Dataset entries
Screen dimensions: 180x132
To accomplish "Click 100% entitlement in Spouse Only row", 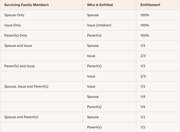I will 145,15.
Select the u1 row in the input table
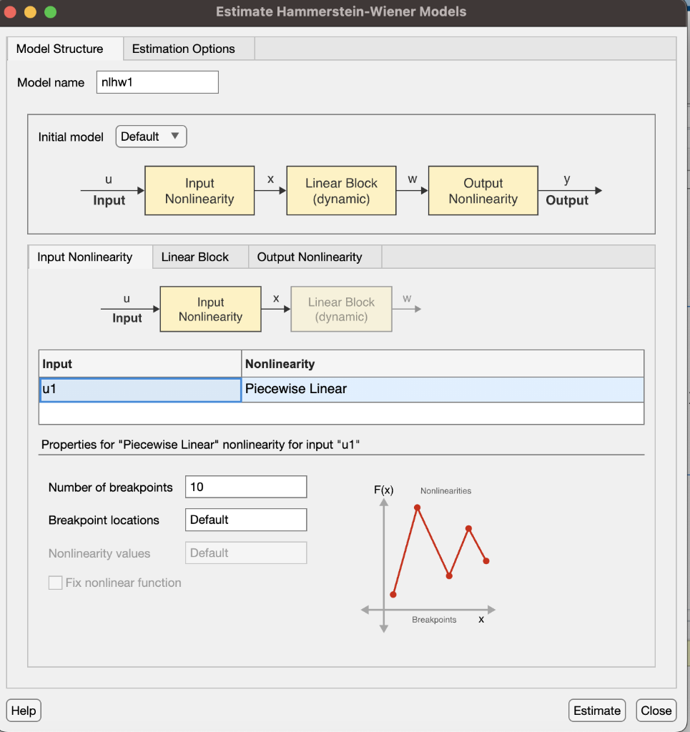The image size is (690, 732). [x=139, y=389]
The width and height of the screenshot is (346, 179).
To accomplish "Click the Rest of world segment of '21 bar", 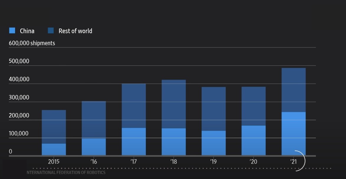I will click(x=293, y=90).
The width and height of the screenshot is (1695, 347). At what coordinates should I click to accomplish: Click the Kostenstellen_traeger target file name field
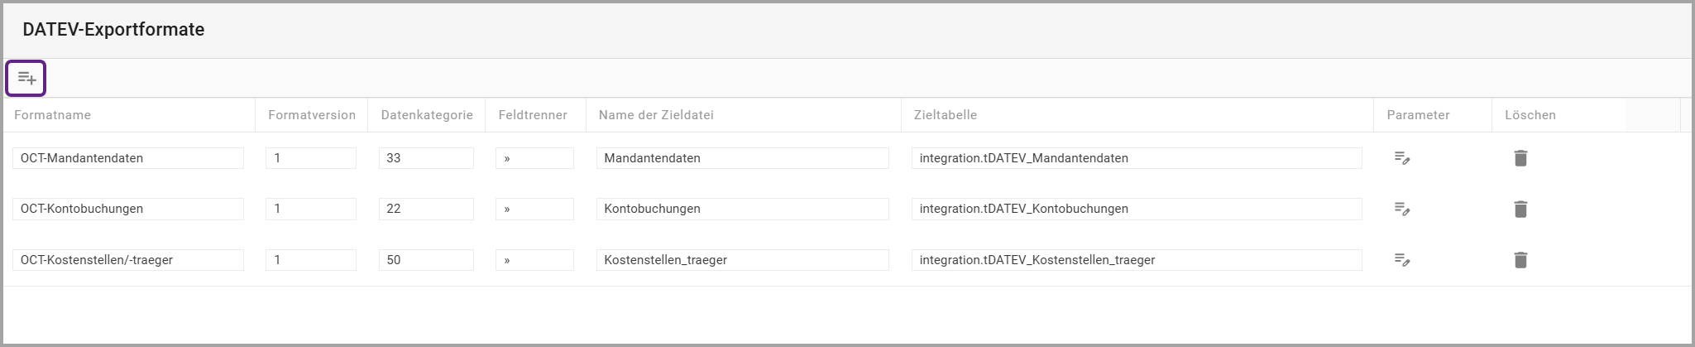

### TASK BRIEF
Please report every line among the entries that includes "height".

### RESPONSE
The width and height of the screenshot is (346, 179).
The width and height of the screenshot is (1695, 347). At what coordinates should I click to accomplish: Click the Kostenstellen_traeger target file name field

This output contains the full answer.